Custom-Built Pathogens Raise Bioterror Fears
By Joby Warrick
Washington Post Staff Writer
Monday, July 31, 2006; Page A01
....Five years ago, deadly anthrax attacks forced Americans to confront the suddenly real prospect of bioterrorism. Since then the Bush administration has poured billions of dollars into building a defensive wall of drugs, vaccines and special sensors that can detect dangerous pathogens. But already, technology is hurtling past it. While government scientists press their search for new drugs for old foes such as classic anthrax, a revolution in biology has ushered in an age of engineered microbes and novel ways to make them.
The new technology opens the door to new tools for defeating disease and saving lives. But today, in hundreds of labs worldwide, it is also possible to transform common intestinal microbes into killers. Or to make deadly strains even more lethal. Or to resurrect bygone killers, such the 1918 influenza. Or to manipulate a person's hormones by switching genes on or off.
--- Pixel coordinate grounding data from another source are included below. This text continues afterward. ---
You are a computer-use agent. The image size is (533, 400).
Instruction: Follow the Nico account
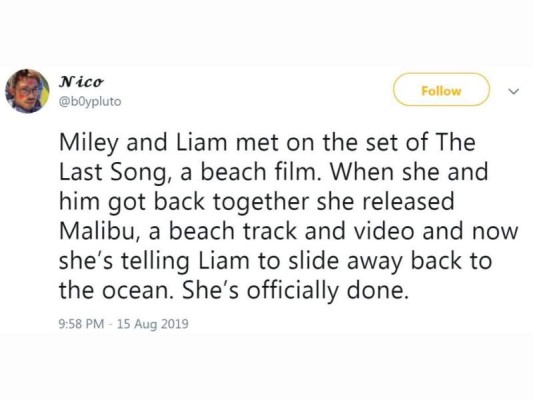coord(441,90)
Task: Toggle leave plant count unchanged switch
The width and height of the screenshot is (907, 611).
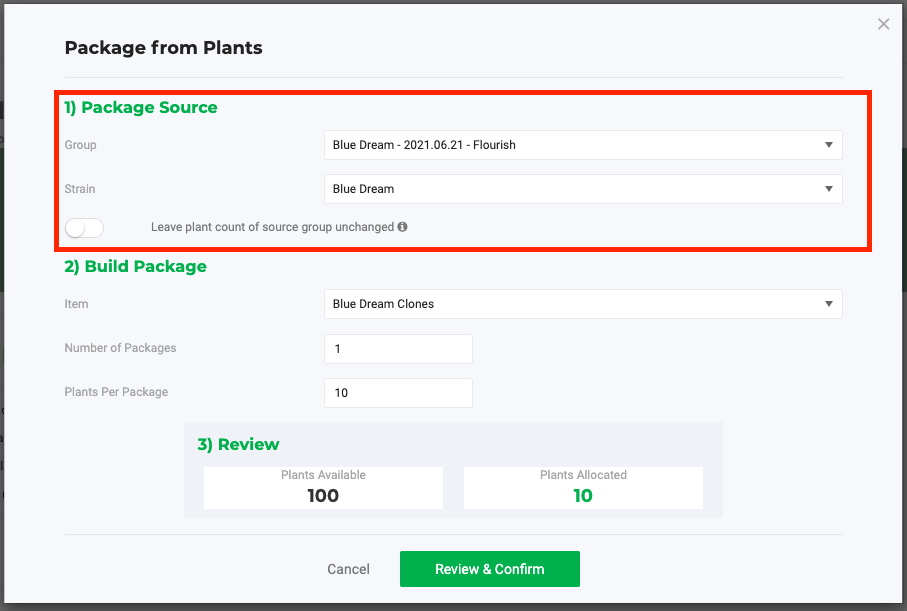Action: tap(84, 228)
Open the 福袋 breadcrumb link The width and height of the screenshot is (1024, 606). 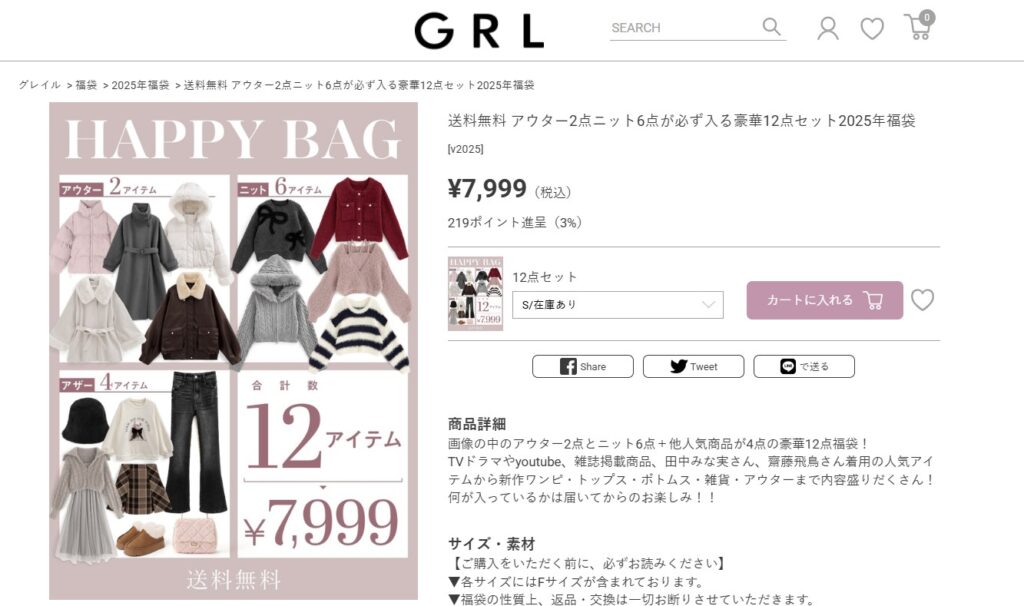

Or to craft cheap, efficient delivery systems that can infect large numbers of people.
"The biological weapons threat is multiplying and will do so regardless of the countermeasures we try to take," said Steven M. Block, a Stanford University biophysicist and former president of the Biophysical Society. "You can't stop it, any more than you can stop the progress of mankind. You just have to hope that your collective brainpower can muster more resources than your adversaries'."
The Bush administration has acknowledged the evolving threat, and last year it appointed a panel of scientists to begin a years-long study of the problem. It also is building a large and controversial lab in Frederick, where new bioterrorism threats can be studied and tested. But overall, specific responses have been few and slow.
The U.S. Centers for Disease Control and Prevention has declined so far to police the booming gene-synthesis industry, which churns out made-to-order DNA to sell to scientists. Oversight of controversial experiments remains voluntary and sporadic in many universities and private labs in the United States, and occurs even more rarely overseas....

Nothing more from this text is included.